Records of target positions:

(begin)

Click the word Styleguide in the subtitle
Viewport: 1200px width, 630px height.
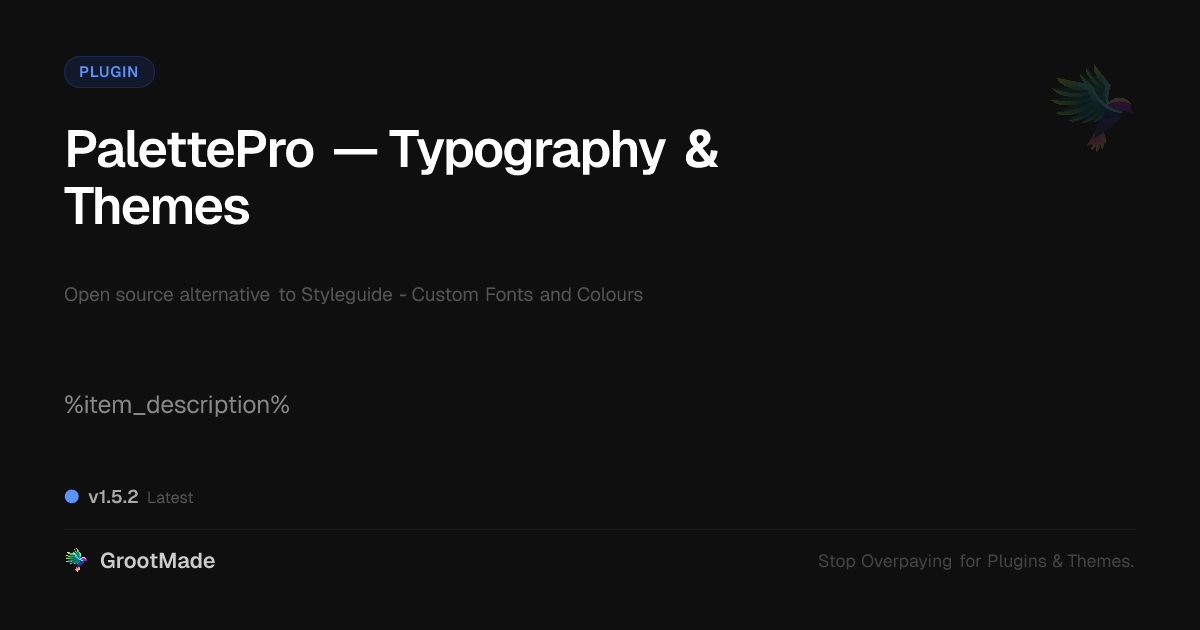[346, 295]
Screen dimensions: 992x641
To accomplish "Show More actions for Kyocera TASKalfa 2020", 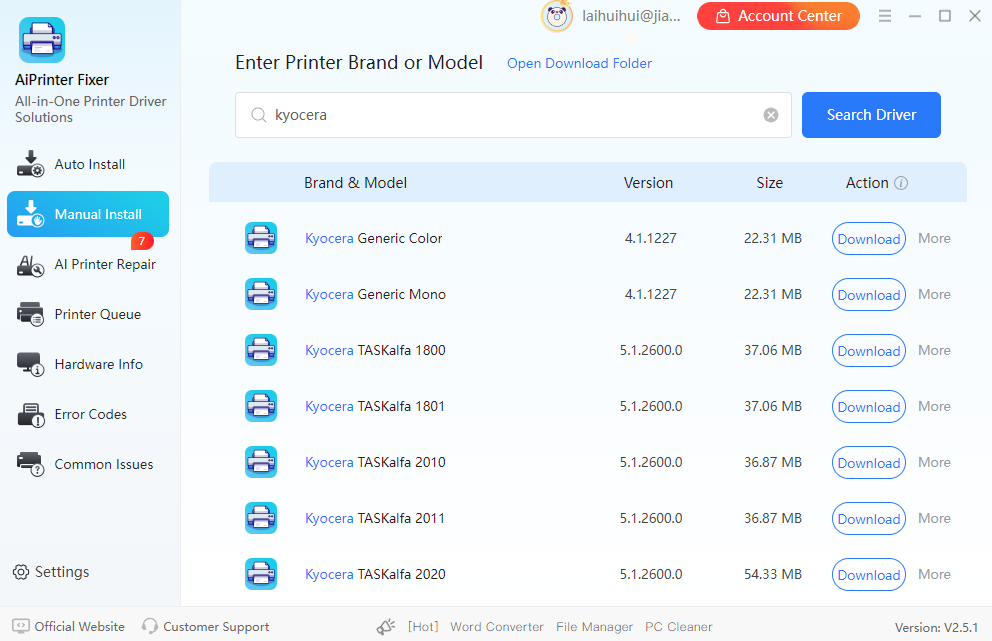I will point(933,574).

(end)

### Task statement
Locate each line of the records that contains the string "word", and copy those lines out.

### Exercise result
Click the word Styleguide in the subtitle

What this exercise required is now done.